** BEGIN ENTRIES **

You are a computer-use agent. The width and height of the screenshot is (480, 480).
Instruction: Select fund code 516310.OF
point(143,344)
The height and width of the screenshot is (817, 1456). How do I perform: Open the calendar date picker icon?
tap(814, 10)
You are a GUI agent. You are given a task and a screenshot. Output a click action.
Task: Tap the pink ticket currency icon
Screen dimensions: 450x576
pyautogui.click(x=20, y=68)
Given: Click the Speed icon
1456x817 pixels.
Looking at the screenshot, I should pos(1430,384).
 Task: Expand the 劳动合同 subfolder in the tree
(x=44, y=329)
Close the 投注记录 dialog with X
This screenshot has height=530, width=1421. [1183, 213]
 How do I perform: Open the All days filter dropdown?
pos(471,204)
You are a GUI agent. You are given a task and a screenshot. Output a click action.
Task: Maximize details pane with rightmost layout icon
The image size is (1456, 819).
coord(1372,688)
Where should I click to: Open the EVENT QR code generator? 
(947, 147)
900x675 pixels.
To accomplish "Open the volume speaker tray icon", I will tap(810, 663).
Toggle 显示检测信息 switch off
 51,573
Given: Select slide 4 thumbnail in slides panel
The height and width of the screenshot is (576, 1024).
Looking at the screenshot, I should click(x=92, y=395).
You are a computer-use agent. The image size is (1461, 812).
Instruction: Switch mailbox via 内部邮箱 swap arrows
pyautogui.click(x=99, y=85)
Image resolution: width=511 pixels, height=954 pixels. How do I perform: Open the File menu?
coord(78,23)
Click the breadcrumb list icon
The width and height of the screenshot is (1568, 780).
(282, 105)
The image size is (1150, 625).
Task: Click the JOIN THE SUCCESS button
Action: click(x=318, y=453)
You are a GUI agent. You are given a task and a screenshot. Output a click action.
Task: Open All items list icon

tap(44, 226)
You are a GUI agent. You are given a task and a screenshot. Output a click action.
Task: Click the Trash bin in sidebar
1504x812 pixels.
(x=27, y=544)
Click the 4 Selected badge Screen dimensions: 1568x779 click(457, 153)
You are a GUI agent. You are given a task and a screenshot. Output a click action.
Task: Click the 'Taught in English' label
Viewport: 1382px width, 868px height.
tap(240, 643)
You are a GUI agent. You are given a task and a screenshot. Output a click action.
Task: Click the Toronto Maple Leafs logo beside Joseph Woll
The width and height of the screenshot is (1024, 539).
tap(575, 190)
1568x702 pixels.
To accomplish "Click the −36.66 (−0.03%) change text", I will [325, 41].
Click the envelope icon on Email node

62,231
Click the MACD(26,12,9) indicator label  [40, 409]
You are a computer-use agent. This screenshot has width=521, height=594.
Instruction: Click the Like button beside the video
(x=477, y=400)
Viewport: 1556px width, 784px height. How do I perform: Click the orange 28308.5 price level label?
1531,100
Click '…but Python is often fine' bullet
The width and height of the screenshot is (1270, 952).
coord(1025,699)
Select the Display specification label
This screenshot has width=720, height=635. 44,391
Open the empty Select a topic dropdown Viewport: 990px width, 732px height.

** END ENTRIES **

- TASK REQUIREMENTS
Copy these lines verbatim, keeping every character and line break unchanged.

- SOLUTION FOR THIS PROBLEM
You are a computer-use agent. The width and height of the screenshot is (480, 480).
Instruction: Select fund code 516310.OF
point(143,344)
The height and width of the screenshot is (817, 1456). How do I perform: Open the calendar date picker icon?
tap(814, 10)
You are a GUI agent. You are given a task and a screenshot. Output a click action.
Task: Tap the pink ticket currency icon
Screen dimensions: 450x576
pyautogui.click(x=20, y=68)
Given: Click the Speed icon
1456x817 pixels.
Looking at the screenshot, I should pos(1430,384).
 Task: Expand the 劳动合同 subfolder in the tree
(x=44, y=329)
Close the 投注记录 dialog with X
This screenshot has height=530, width=1421. [1183, 213]
 How do I perform: Open the All days filter dropdown?
pos(471,204)
You are a GUI agent. You are given a task and a screenshot. Output a click action.
Task: Maximize details pane with rightmost layout icon
The image size is (1456, 819).
coord(1372,688)
Where should I click to: Open the EVENT QR code generator? 
(947, 147)
900x675 pixels.
To accomplish "Open the volume speaker tray icon", I will tap(810, 663).
Toggle 显示检测信息 switch off
 51,573
Given: Select slide 4 thumbnail in slides panel
The height and width of the screenshot is (576, 1024).
Looking at the screenshot, I should click(x=92, y=395).
You are a computer-use agent. The image size is (1461, 812).
Instruction: Switch mailbox via 内部邮箱 swap arrows
pyautogui.click(x=99, y=85)
Image resolution: width=511 pixels, height=954 pixels. How do I perform: Open the File menu?
coord(78,23)
Click the breadcrumb list icon
The width and height of the screenshot is (1568, 780).
(282, 105)
The image size is (1150, 625).
Task: Click the JOIN THE SUCCESS button
Action: click(x=318, y=453)
You are a GUI agent. You are given a task and a screenshot. Output a click action.
Task: Open All items list icon

tap(44, 226)
You are a GUI agent. You are given a task and a screenshot. Output a click action.
Task: Click the Trash bin in sidebar
1504x812 pixels.
(x=27, y=544)
Click the 4 Selected badge Screen dimensions: 1568x779 click(457, 153)
You are a GUI agent. You are given a task and a screenshot. Output a click action.
Task: Click the 'Taught in English' label
Viewport: 1382px width, 868px height.
tap(240, 643)
You are a GUI agent. You are given a task and a screenshot. Output a click action.
Task: Click the Toronto Maple Leafs logo beside Joseph Woll
The width and height of the screenshot is (1024, 539).
tap(575, 190)
1568x702 pixels.
To accomplish "Click the −36.66 (−0.03%) change text", I will [325, 41].
Click the envelope icon on Email node

62,231
Click the MACD(26,12,9) indicator label  [40, 409]
You are a computer-use agent. This screenshot has width=521, height=594.
Instruction: Click the Like button beside the video
(x=477, y=400)
Viewport: 1556px width, 784px height. How do I perform: Click the orange 28308.5 price level label?
1531,100
Click '…but Python is often fine' bullet
The width and height of the screenshot is (1270, 952).
coord(1025,699)
Select the Display specification label
This screenshot has width=720, height=635. 44,391
Open the empty Select a topic dropdown Viewport: 990px width, 732px height.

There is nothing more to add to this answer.